Page MenuHomeElementl

RFC solid-hook context.solid_exception
ClosedPublic

Authored by yuhan on Apr 7 2021, 7:33 AM.

Details

Summary

user problem: https://github.com/dagster-io/dagster/issues/3631
users want to get detailed info about an error in failure_hook

nullable context.solid_exception

@failure_hook
def slack_on_failure(context):
    traceback.print_tb(context.solid_exception.__traceback__)

Pros:

  • No breaking change for existing hook users, as it only adds an additional attribute to HookContext.
  • It’s explicitly called “error” so users don’t need to validate the event
  • Users get the actual exception thrown in the body of the solid

Cons:

  • Nullable yield so need to handle cases when accessing in success_hook.

Alternatives : https://elementl.quip.com/uDMaAoa8Yx5O/Better-Hooks#fVNACAJDyPT

Test Plan

unit

Diff Detail

Repository
R1 dagster
Lint
Lint Not Applicable
Unit
Tests Not Applicable

Event Timeline

Harbormaster returned this revision to the author for changes because remote builds failed.Apr 7 2021, 7:50 AM
Harbormaster failed remote builds in B28534: Diff 35017!
yuhan requested review of this revision.Apr 7 2021, 11:17 PM
yuhan added reviewers: sashank, prha.

quick drive by thoughts

  • since hooks happen in process I think we should have the actual exception object available on failure
  • I think we should probably have all the events from the step available, then maybe utilities for finding the success/failure hook from the full list

hold until we figure out a plan for the pipeline hook

python_modules/dagster/dagster/core/execution/context/system.py
585

solid hooks are event based and we invoke hooks after we wrap sys.exc_info() into SerializableErrorInfo - code, so it's easier to return SerializableErrorInfo directly.

alternatively, we could 1) deserialize it back to the real exception which ideally needs to replicate the serialization logic, or 2) pipe through sys.exc_info() from the hook invocation, e.g. here

pros:

  • the name is more obvious than event or failure_event
  • users dont have to do event.event_specific_data.error
  • it gives error info about the step failure and is exactly the same as what users would get in the logs.

cons: SerializableErrorInfo isn't really public

per offline convo with @alangenfeld, we think it's important to make the actual exception object available on the failure hook

yuhan retitled this revision from RFC solid-hook context.failure_event to RFC solid-hook failure_hook provide access to the error.Tue, Apr 20, 6:12 PM

I like the idea of just exposing error_info.

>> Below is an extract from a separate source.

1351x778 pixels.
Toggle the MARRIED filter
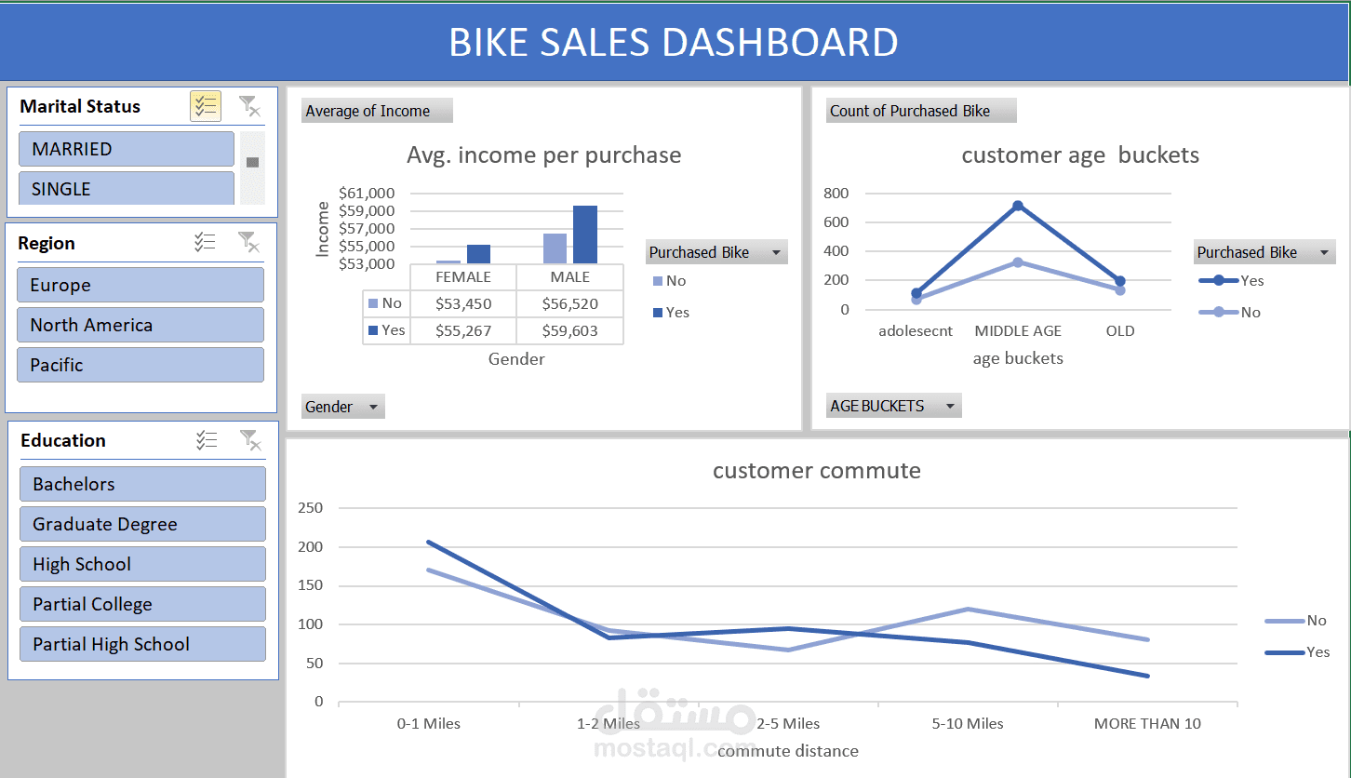point(126,149)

Even if we were to provide a more generic API, error_info would still be useful as a convenience.

The question of what to do with SerializableErrorInfo is tough. I don't think there's any kind of generic way that we can turn a SerializableErrorInfo into an Error, is there? I.e. we can't be sure that the error class has a constructor that supports any particular arguments. So my instinct would just be to expose it. What do you think @alangenfeld?

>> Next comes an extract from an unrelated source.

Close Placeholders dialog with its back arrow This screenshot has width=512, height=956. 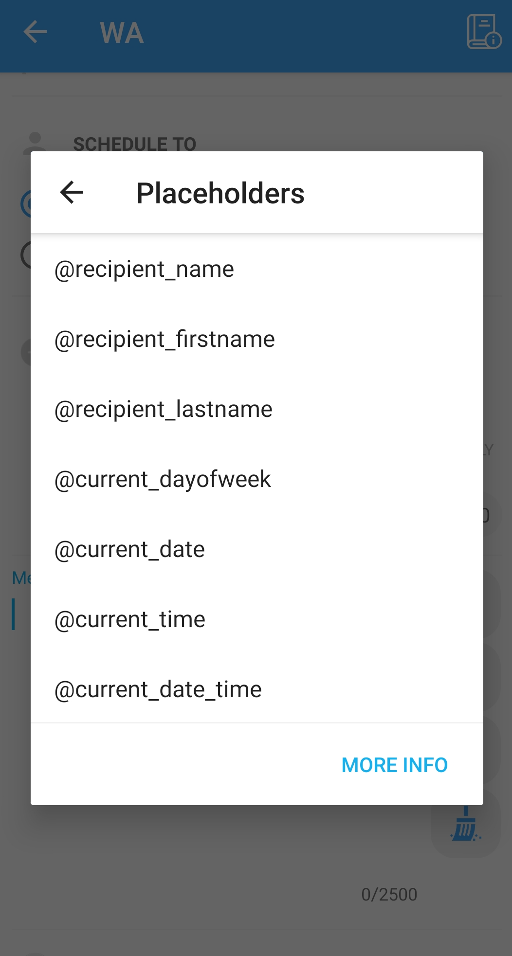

context.error returns the actual exception object

yuhan retitled this revision from RFC solid-hook failure_hook provide access to the error to RFC solid-hook failure_hook provide access to the original error.Thu, Apr 22, 11:01 PM
yuhan edited the summary of this revision. (Show Details)
yuhan added reviewers: sandyryza, alangenfeld, prha.
python_modules/dagster/dagster/core/execution/context/system.py
346

this would only be used by solid hooks (failure_hook in particular) for passing the original exception object from [1] to [2] into the HookContext. bc solid hooks will always execute in the same process as the step execution does, so this step_exception is step-scoped. so it'd make sense to just put on StepExecutionContext as opposed to IStepContext or IPipelineContext.

463–464

@alangenfeld how do you feel about this assignment.. 😅 - can make it private so users wont use or any other suggestions?

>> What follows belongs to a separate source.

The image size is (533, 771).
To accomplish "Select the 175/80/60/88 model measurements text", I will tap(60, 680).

besides, I leave it as the original exception here. we can also return a nicer-formatted TrackbackException

python_modules/dagster/dagster/core/execution/plan/execute_plan.py
94

[2]

203

[1]

python_modules/dagster/dagster/core/execution/context/system.py
585

def exception ? since its not always an error object

595–598

hm maybe just let it be None? not sure if it matters to throw here

python_modules/dagster/dagster/core/execution/plan/execute_plan.py
203–217

nit: move these two to just be one right under the except

232–283

hm sucks to have to dupe this but not the worst in the world

leaving open for others inputs - I like this

python_modules/dagster/dagster/core/execution/context/system.py
585

maybe solid_exception ? I guess if we were for example going to make outputs available for success what would it be

def outputs(self) -> Dict[str, Any]

def solid_outputs(self) -> Dict[str, Any]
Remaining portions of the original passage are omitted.